By Rachel Deal
Pennsylvania (The Hollywood Times) 5/30/22- Relevant, irreverent, and hilarious, Fairfax Season Two is a satirical adventure for the jaded soul. Navigating social faux pas in the modern world is as terrifying as a hostile AI takeover. This adult cartoon parodies the phone-addicted lives of teenagers at Fairfax Middle School. The gang-gang teams up for another year of ruthless cartoon comedy. If you’re just now tuning in, the gang-gang is a group of four teenagers, Dale, Benny, Derika, and Truman, who are forever reaching for social clout. When Dale moves to L.A.’s Fairfax Avenue, he is met with pressure to take up his phone and get his Instagram game on. In pursuit of followers and social media fame, Dale dives into the digital party.
Fairfax premieres June 10
These teenagers are more attention starved than ever, and that means media stunts, gossip, and sabotage. But it doesn’t stop there. The show parodies anything it can get its hands on. I can sense the clever scheming of show creators Matthew Hausfater, Aaron Buchsbaum, and Teddy Riley all over this, waiting to satirize the strangeness in the ordinary. Truly self-aware, it points out the ironies of woke culture and the hyper vigilance of a society that can’t get anymore sensitive than it already is. And ironically, it blends this sensitive woke dynamic with crude humor and F-bombs ablaze. The troop might be overly concerned with helping the environment one episode but then attend a music festival of Pollution and Radiation the next. Or exploit their tragedies for social media attention. The scene is lit from head to toe in sarcasm.

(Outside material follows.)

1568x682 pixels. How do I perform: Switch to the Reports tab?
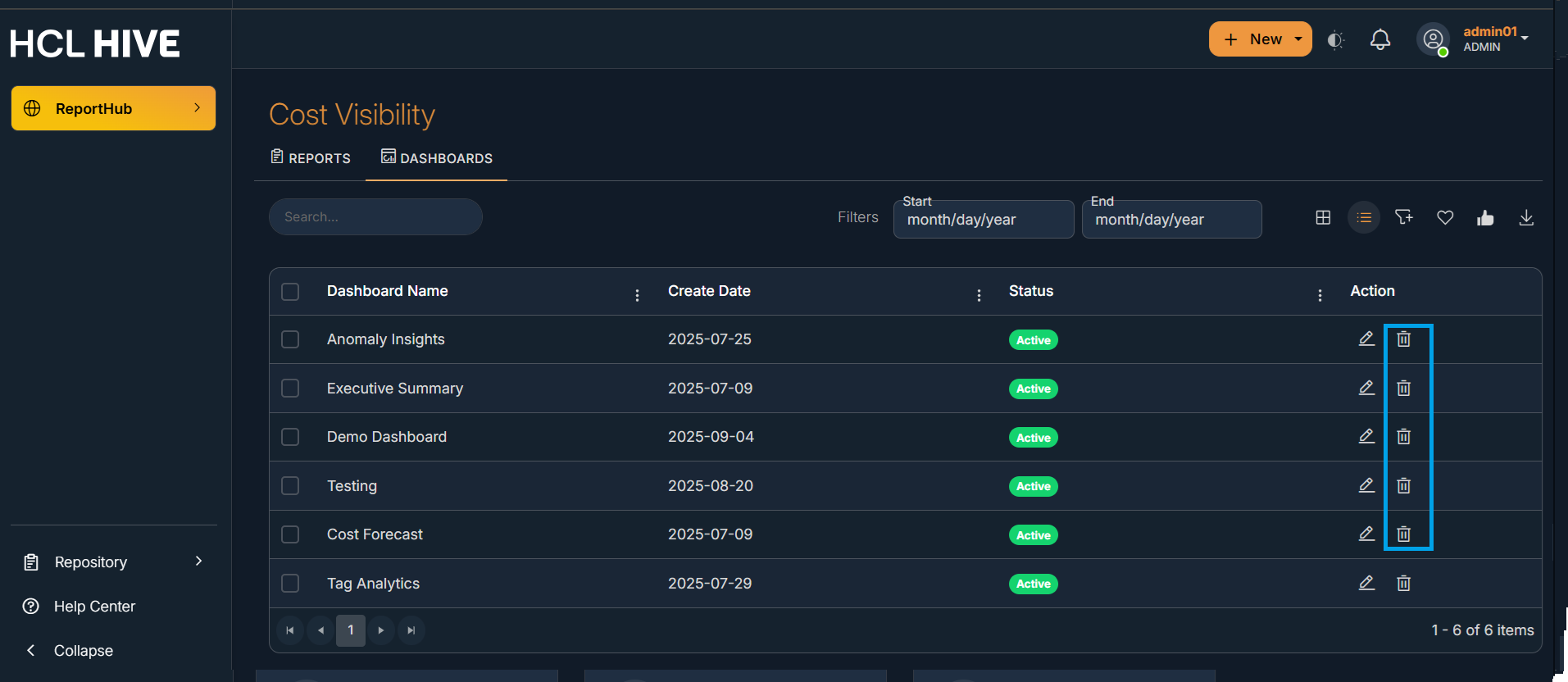pos(311,157)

The teenagers shuffle through a series of dramatic events with the charming shallowness of children attempting to be older than they really are. In doing so, they must imagine and reimagine their world in response to the failures of their strange logic. Maybe the world would be a much more straightforward place without the click baits and ads, but these teenagers cannot wait to overanalyze and savor the juicy details in digital surrealism. Take a fashion-obsessed youth and pair them with the dramatic lives of designers. Introduce fourteen year olds to AI tech. Contour the rotund angles of a teenage boy and watch him play with his bizarre new identity. This is Fairfax.
Amazon Prime show brings wit and sarcasm to woke culture
This is not another woke show. I know, cue the eye rolls.
Adults are getting sick of being treated like children in a kindergarten class, being condescended with the mushy etiquette we’re constantly being reminded of. Is it possible that woke culture has pushed it a little too far into a caricature of itself? And causes that were once deeply felt are now being exploited and dramatized to absurd levels for media purposes. One can only chant for so long before the cause gets drowned out with all the other noise. Maybe those colorful antics of activists are getting a little too colorful these days. And maybe our tech savvy youth are getting a little too histrionic. Strangely, Fairfax seems to make fun of it in a way that’s fair, normalizing the conversation by playfully satirizing it, and making no apology for it. Not everyone can be a vegan feminist searching for a platform. And not everyone can play that social media game with quite the same bravado. But in the end, the story comes around to show that despite the ridiculousness, it’s all in good fun. And laughing it off might be just the best remedy, after all.
Season Two of Fairfax
In some ways, I can’t help but think of Seinfeld when I watch this series. It makes the ordinary seem absurd and heightens it with hilarious melodrama. Like adult cartoons The Simpsons, Family Guy, Archer, and South Park, this show enjoys being inappropriate. I laughed through the entire second season of Fairfax, sometimes to the point of tears. Somehow they make kombucha drinking, self-aware teenagers so ridiculously entertaining. Fairfax touches on very real life issues that adults and teenagers can relate to. It touches on the digital era, the clout chasing, diversity, feminism, and just about every other relevant topic of today, and it dives head on into clever comedy. The show can seem hyperactive at moments, packing in all sorts of absurdities into 25 minute episodes. It’s freakishly relevant to American culture, tackling it from an ironic angle.
For the overly sensitive or unintelligent, this show might fly over heads. It’s certainly not for the faint of heart. However, anyone looking for an offbeat and ruthless comedy will enjoy this witty show. The second season of Fairfax stars Skyler Gisondo, Kiersey Clemons, Peter S. Kim and Jaboukie Young-White and premieres June 10 on Prime Video.